Exercício:
Reescreva as linhas desde o início das entradas até a linha que contém "[x=760, y=743]", inclusive, trocando "Open" por "Select" e mantendo todo o resto igual.

<<<<

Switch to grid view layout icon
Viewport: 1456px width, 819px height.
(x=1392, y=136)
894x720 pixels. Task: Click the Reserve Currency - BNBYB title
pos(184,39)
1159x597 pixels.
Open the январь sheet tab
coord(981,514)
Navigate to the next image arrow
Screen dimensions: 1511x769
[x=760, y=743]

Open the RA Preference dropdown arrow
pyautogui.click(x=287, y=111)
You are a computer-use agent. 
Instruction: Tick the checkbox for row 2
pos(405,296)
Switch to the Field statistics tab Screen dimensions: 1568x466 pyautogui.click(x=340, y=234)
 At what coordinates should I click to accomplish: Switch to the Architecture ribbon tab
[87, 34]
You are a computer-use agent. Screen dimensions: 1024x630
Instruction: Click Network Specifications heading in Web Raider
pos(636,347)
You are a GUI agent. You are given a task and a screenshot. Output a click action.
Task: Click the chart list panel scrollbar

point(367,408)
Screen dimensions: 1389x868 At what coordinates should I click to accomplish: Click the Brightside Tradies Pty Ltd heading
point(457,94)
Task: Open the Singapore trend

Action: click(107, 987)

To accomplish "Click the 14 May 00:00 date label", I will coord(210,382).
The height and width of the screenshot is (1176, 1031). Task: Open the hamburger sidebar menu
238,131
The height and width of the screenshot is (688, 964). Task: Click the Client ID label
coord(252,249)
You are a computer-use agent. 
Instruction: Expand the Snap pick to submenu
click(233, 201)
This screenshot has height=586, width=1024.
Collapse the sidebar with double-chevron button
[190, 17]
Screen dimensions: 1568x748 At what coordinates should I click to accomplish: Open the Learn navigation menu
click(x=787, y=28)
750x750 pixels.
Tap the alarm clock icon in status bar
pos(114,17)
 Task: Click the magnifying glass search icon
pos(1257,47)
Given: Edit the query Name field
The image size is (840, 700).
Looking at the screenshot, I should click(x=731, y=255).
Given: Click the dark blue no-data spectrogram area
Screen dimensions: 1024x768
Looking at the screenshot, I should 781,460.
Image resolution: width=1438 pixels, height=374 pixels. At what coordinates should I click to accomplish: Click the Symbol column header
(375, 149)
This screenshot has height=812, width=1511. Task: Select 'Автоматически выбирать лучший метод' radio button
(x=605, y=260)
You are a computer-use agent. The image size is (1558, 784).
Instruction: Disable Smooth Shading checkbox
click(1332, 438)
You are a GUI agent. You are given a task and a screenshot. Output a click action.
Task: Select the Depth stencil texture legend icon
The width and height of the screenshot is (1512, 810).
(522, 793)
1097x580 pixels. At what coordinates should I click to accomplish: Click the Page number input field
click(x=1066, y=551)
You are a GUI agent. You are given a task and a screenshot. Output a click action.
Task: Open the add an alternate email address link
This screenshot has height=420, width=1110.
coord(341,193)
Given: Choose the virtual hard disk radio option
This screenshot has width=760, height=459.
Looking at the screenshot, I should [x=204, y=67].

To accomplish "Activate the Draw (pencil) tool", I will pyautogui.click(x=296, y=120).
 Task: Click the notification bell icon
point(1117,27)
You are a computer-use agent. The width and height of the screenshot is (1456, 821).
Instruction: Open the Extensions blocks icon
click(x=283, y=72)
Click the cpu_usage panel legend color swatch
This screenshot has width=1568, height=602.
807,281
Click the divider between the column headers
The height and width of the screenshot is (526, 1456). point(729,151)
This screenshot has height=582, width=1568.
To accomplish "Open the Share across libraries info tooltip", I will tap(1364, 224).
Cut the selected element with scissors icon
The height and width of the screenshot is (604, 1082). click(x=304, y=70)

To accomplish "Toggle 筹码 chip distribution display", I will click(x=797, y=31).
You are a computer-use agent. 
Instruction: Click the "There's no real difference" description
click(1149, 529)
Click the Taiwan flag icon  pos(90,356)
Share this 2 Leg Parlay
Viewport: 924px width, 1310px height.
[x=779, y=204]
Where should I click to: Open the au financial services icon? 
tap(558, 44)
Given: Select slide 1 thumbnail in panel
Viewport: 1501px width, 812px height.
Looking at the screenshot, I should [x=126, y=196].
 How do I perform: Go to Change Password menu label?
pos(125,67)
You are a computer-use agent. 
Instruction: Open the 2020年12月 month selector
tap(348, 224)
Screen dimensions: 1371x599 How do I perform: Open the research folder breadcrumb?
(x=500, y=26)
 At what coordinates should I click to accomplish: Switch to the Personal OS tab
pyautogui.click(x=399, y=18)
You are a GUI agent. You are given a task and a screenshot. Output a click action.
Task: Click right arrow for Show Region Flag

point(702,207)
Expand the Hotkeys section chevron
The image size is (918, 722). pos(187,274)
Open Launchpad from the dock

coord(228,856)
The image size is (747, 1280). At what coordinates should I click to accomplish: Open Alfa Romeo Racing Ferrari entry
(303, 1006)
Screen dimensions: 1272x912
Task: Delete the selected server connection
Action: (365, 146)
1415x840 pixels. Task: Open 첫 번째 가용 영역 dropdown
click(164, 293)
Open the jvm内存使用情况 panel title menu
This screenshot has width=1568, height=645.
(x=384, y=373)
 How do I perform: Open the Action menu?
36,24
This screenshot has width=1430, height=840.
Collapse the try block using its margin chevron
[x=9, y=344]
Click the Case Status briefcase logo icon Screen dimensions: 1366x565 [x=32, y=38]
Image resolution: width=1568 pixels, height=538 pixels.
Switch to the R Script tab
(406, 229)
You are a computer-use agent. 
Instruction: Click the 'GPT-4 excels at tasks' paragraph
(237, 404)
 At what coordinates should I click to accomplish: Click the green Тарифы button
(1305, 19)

>>>>

Resposta:
Switch to grid view layout icon
Viewport: 1456px width, 819px height.
(x=1392, y=136)
894x720 pixels. Task: Click the Reserve Currency - BNBYB title
pos(184,39)
1159x597 pixels.
Select the январь sheet tab
coord(981,514)
Navigate to the next image arrow
Screen dimensions: 1511x769
[x=760, y=743]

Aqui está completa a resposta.